What this task involves:
Filter these entries down to the lines that hold the word "will", and show each of them.

Input:

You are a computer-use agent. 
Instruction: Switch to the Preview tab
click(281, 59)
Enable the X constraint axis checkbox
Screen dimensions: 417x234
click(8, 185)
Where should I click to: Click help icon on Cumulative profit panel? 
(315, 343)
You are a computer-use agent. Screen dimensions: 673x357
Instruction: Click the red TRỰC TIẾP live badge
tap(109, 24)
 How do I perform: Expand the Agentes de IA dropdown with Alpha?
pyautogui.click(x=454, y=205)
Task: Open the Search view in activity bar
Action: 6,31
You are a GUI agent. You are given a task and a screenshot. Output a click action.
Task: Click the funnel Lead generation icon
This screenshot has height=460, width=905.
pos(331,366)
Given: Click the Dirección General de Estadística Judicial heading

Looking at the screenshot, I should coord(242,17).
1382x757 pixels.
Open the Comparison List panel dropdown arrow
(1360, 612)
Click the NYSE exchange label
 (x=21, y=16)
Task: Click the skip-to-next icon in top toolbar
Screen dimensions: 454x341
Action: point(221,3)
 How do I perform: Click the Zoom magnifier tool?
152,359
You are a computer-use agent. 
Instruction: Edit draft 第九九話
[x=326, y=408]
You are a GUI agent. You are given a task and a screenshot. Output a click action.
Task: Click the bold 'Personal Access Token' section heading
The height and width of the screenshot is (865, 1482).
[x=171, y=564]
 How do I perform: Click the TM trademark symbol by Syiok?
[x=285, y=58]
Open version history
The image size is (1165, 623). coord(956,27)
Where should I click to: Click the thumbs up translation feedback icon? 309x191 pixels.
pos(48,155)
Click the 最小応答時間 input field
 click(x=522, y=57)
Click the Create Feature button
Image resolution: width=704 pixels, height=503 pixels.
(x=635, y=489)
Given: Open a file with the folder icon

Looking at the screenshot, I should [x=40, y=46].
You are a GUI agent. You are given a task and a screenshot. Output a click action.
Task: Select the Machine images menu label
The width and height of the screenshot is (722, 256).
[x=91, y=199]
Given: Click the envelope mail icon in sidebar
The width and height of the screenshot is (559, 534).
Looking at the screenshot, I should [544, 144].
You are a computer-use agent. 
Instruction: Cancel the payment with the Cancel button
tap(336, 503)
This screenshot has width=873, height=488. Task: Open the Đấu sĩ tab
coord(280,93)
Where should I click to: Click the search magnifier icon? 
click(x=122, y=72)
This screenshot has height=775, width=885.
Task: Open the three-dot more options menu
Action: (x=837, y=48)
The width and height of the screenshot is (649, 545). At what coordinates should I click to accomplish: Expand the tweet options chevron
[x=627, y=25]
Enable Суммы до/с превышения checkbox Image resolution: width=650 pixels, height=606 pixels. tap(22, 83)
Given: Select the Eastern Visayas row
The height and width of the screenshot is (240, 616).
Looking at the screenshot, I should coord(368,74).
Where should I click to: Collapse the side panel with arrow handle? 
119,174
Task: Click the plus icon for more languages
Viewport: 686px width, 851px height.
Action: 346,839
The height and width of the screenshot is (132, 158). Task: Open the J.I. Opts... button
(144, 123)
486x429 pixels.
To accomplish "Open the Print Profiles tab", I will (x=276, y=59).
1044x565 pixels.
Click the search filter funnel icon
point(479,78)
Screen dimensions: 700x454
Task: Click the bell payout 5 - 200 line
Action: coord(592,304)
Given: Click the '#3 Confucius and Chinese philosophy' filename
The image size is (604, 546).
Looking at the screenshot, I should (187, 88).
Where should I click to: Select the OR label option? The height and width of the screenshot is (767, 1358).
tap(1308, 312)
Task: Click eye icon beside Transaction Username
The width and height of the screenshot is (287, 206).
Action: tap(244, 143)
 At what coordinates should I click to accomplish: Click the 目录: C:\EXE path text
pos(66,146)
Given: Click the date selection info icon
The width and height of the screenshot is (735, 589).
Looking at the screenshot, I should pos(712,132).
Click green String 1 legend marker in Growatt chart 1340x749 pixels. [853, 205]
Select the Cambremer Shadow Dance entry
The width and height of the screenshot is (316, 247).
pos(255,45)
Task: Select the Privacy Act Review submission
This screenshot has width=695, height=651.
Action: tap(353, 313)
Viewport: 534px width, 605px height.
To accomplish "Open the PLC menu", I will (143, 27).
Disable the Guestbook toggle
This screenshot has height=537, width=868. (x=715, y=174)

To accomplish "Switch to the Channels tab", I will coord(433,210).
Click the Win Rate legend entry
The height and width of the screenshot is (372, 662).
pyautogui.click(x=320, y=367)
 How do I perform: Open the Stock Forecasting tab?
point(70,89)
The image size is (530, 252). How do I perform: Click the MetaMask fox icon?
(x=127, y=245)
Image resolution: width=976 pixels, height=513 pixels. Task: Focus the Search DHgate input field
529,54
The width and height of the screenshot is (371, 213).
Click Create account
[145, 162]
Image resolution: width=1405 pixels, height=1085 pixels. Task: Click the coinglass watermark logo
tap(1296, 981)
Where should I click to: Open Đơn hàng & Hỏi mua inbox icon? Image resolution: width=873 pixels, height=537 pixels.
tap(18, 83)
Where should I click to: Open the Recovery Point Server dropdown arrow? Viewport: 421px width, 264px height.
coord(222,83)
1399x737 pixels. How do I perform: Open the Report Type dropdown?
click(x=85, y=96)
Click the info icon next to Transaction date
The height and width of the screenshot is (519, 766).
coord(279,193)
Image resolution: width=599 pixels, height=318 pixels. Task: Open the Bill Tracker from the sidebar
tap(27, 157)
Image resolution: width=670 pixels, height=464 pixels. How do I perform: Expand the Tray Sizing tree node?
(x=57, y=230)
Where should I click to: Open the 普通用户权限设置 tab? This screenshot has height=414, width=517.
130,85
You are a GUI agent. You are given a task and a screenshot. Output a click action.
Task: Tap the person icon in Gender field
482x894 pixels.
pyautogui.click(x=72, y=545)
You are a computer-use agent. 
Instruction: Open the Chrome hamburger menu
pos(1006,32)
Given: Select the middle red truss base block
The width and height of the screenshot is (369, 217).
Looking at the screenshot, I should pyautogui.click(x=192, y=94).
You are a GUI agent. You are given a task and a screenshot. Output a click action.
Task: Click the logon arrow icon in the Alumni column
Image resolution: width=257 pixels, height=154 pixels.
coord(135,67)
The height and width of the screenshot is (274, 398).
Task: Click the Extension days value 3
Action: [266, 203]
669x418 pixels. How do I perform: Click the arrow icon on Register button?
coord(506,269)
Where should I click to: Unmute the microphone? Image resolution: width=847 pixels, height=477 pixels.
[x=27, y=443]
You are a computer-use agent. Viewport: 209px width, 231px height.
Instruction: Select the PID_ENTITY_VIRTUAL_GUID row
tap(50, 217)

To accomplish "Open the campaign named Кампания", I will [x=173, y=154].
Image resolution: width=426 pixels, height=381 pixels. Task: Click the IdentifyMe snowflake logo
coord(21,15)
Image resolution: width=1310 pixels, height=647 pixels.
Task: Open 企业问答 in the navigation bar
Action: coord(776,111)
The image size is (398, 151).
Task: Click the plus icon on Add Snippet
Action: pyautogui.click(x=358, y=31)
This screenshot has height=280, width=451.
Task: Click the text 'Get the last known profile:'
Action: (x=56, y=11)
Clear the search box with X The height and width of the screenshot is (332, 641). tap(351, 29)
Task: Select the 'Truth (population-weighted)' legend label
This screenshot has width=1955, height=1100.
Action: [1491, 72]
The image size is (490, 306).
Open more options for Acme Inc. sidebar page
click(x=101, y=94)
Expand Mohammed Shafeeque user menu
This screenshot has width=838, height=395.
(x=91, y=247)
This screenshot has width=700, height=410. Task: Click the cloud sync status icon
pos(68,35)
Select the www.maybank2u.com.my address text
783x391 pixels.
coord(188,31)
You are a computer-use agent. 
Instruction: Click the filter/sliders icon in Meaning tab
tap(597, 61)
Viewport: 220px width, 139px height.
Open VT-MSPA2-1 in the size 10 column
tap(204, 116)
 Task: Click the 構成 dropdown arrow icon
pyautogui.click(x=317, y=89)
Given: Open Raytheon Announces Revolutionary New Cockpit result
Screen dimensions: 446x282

Written solution:
To accomplish "Open the Print Profiles tab", I will (x=276, y=59).
To accomplish "Open the PLC menu", I will (143, 27).
To accomplish "Switch to the Channels tab", I will coord(433,210).
To accomplish "Open the campaign named Кампания", I will [x=173, y=154].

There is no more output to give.